Mira spent a lot of time in the school counselor’s office, leaning on Peninsula’s staff for emotional support. She missed a lot of school to take her mom to appointments and hospital visits. Mira and Margaret’s relationship is complicated. At times, it’s a traditional mother-daughter dynamic. At other times Mira plays the role of caregiver. More often than not, they’re close friends, bonded by trauma and grief.
“What she has done, both publicly and privately, day in and day out, is extraordinary,” Margaret Sonnen said. “I’m deeply proud of Mira and her brothers.”
Griffin said they tried to make the wrestling room an escape from the death of her dad, who was also Griffin’s friend. He couldn’t say enough good things about Mira.
“She makes her teammates feel important,” he said. “She’s super humble. She recognizes she didn’t do it by herself. … She’s awesome, she’s driven, she’s kind, honest, mature.”
A BITE OF THE BIG APPLE
The lottery ticket cashed. Last spring, Mira saw an incoming call from a New York area code. She figured it was a spam call, which she usually ignores, but for whatever reason, she felt compelled to answer.

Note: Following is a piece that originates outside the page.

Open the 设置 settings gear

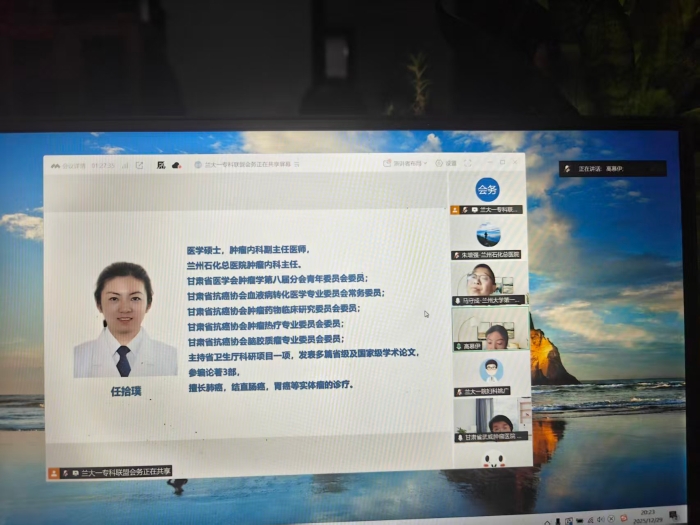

It was an admissions officer from Barnard College in New York City, a women’s college affiliated with Columbia University. Amid the end-of-period bell ringing and ensuing commotion of shuffling students, Sonnen managed to make out the good news: she had been taken off the waitlist.
Sonnen was committed to wrestle at Lehigh University in Pennsylvania, but the chance to attend Barnard and compete for the Columbia wrestling team was too good to pass up.
“I think I tried to hide my excitement a little bit so I could just talk to my mom about it more,” she said. “But I was really excited, though.”
She clicked with the school’s wrestling coach, Emma Randall, and after talking with her mom, decided on college in New York.
After everything she’s been through, her mom couldn’t be happier for Mira.
“The mental grit she has, to deal with stuff that a lot of adults haven’t had to deal with,” she said. “She had to deal with that at a very young age.”
Griffin, the wrestling coach, thinks the best is still to come.
“Her parents did an amazing job,” he said. “It’s hard to believe someone like her has more to give, but I really think her little ripple effect she’ll have on the world will be massive.”